En los días subsecuentes se realizaron manifestaciones en la Ciudad de México en apoyo a este decreto petrolero. De forma espontánea, ciudadanos de todos los extractos sociales y géneros realizaban colectas para reunir recursos y así poder pagar la indemnización a las compañías extranjeras que salían del país tras 76 años de permanencia. Las colectas reunieron el monto simbólico de poco más de 2 millones de pesos.

 

Apoyo

 

A continuación puedes escuchar el discurso de expropiación petrolera emitido por el General Lázaro Cárdenas.

 

 

Por si te preguntan…

Estos algunos de los momentos históricos más importantes de la industria petrolera en México.

1862: Se perfora el primer pozo petrolero en Tabasco. Maximiliano de Habsburgo decreta que toda explotación petrolera debe hacerse con consentimiento del gobierno mexicano. Se dan 38 concesiones a particulares.

1886: Las compañías estadounidenses El Águila y Water Pierce Oil Company inician operaciones en Veracruz.

1901: Porifio Díaz expide la “Ley del Petróleo”, con la cual se exime del pago de aranceles a los equipos necesarios para explotar el petróleo, los capitales invertidos quedaron libres de gravamen de toda obligación fiscal por un período de diez años. La producción pasa de 10 mil barriles a 12. 5 millones, aunque el país sólo recibió 26 mil pesos por ello.

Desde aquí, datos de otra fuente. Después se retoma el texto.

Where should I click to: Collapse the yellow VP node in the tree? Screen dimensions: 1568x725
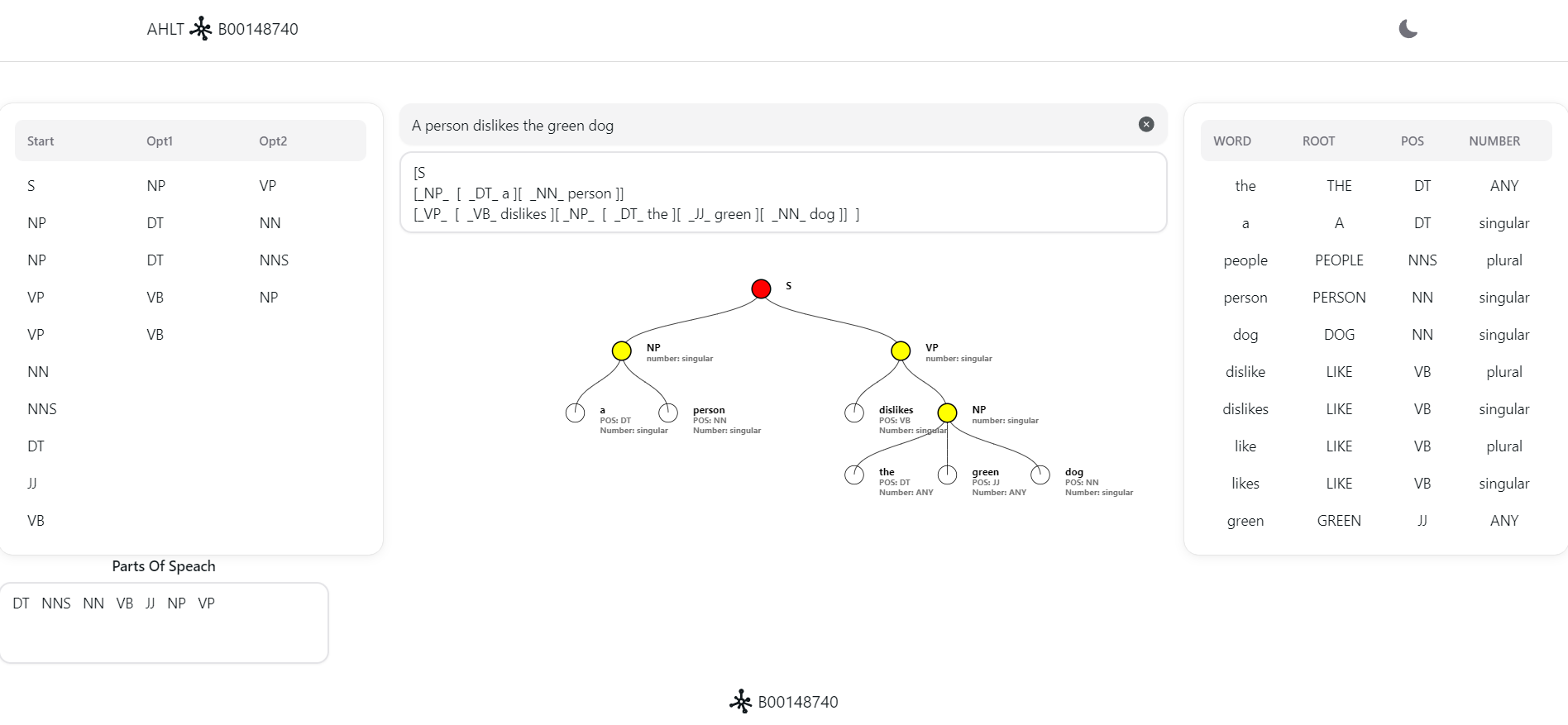pyautogui.click(x=901, y=351)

1906: La Compañía de Petróleo el Águila construye la primera refinería de Minatitlán, Veracruz, y comienza a explorar nuevos yacimientos en Campeche, Chiapas, San Luis Potosí, Tabasco, Tamaulipas y Veracruz.

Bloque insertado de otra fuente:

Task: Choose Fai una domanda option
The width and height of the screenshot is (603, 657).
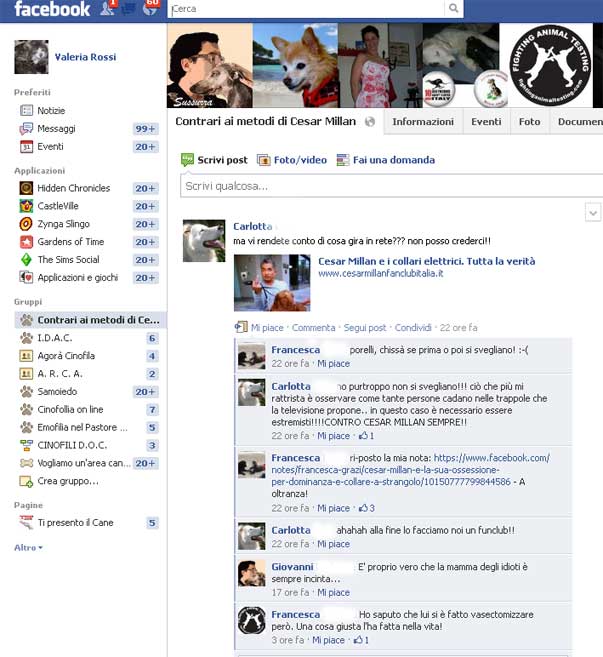Action: (386, 160)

1909: Se promulga una nueva ley petrolera, en la que se aclara que la propiedad de los depósitos de combustibles minerales y materias bituminosas, eran derecho del dueño del suelo.

1916: La compañía norteamericana Huasteca Petroleum Company inicia la perforación del pozo N.° 4 de Cerro Azul, el cual producirá 89 millones de barriles durante 21 años.

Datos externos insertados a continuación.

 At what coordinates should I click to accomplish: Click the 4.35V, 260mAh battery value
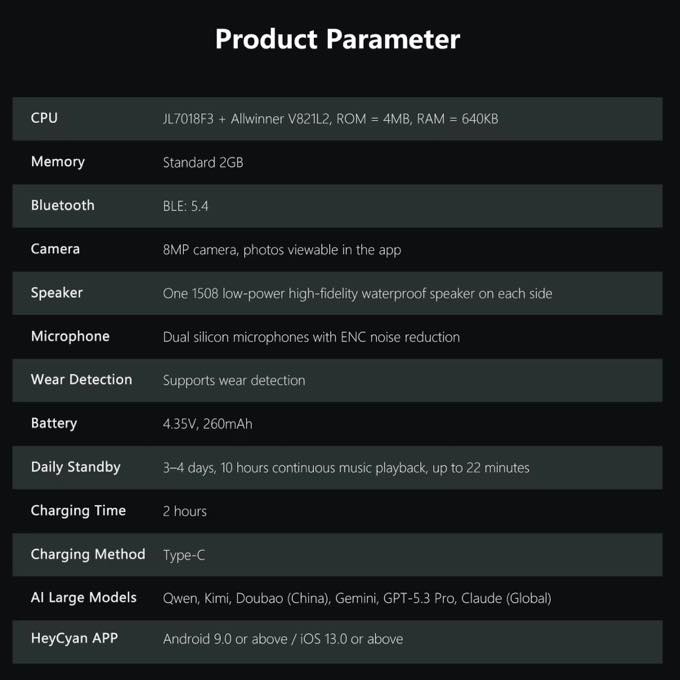(207, 424)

1912: El presidente Francisco I. Madero impone la “Ley del Timbre”, que era un impuesto de “20 centavos por tonelada producida de petróleo”, lo que desató el repudio de las petroleras estadounidenses. Este impuesto nunca llego a aplicarse.

1914: Venustiano Carranza impone un impuesto de barra de 10 centavos por tonelada de petróleo exportada. Por su parte, los petroleros estadounidenses piden al presidente Woodrow Wilson la ocupación militar en la zona petrolera de nuestro país, invasión que jamás ocurrió.

1917. Se escribe en la constitución de nuestro país el Artículo 27, en el cual se establece:

Corresponde a la Nación el dominio directo de todos los minerales o substancias que en vetas, mantos, masas o yacimientos, contituyan depósitos cuya naturaleza sea distinta de los componentes de los terrenos, tales como los minerales de los que se extraigan metales y metaloides utilizados en la industria; los yacimientos de piedras preciosas, de sal de gema y las salinas formadas directamente por las aguas marinas. Los productos derivados de la descomposición de las rocas, cuando su explotación necesite trabajos subterráneos, los fosfátos susceptibles de ser utilizados como fertilizantes, los combustibles minerales sólidos, el petróleo y todos los carburos de hidrógeno sólidos, líquidos o gaseosos.

1922: El gobierno de Álvaro Obregón (a cambio de reconocimiento diplomático estadounidense) firma un acuerdo no oficial con la Texas Oil Company, dejando sin efecto al artículo 27 constitucional. Al llegar Plutarco Elías Calles a la presidencia, desconocería estos acuerdos.

1935: Se forma el Sindicato Único de Trabajadores Petroleros

1936: El se promulga la Ley de Expropiación Petrolera en el Diario Oficial de la Nación.

1937: El Sindicato de Trabajadores Petroleros de la República Mexicana se va a huelga.

1938: Se decreta la Expropiación Petrolera. El 20 de junio se estipula en el Diario Oficial la creación de Petróleos Mexicanos (PEMEX).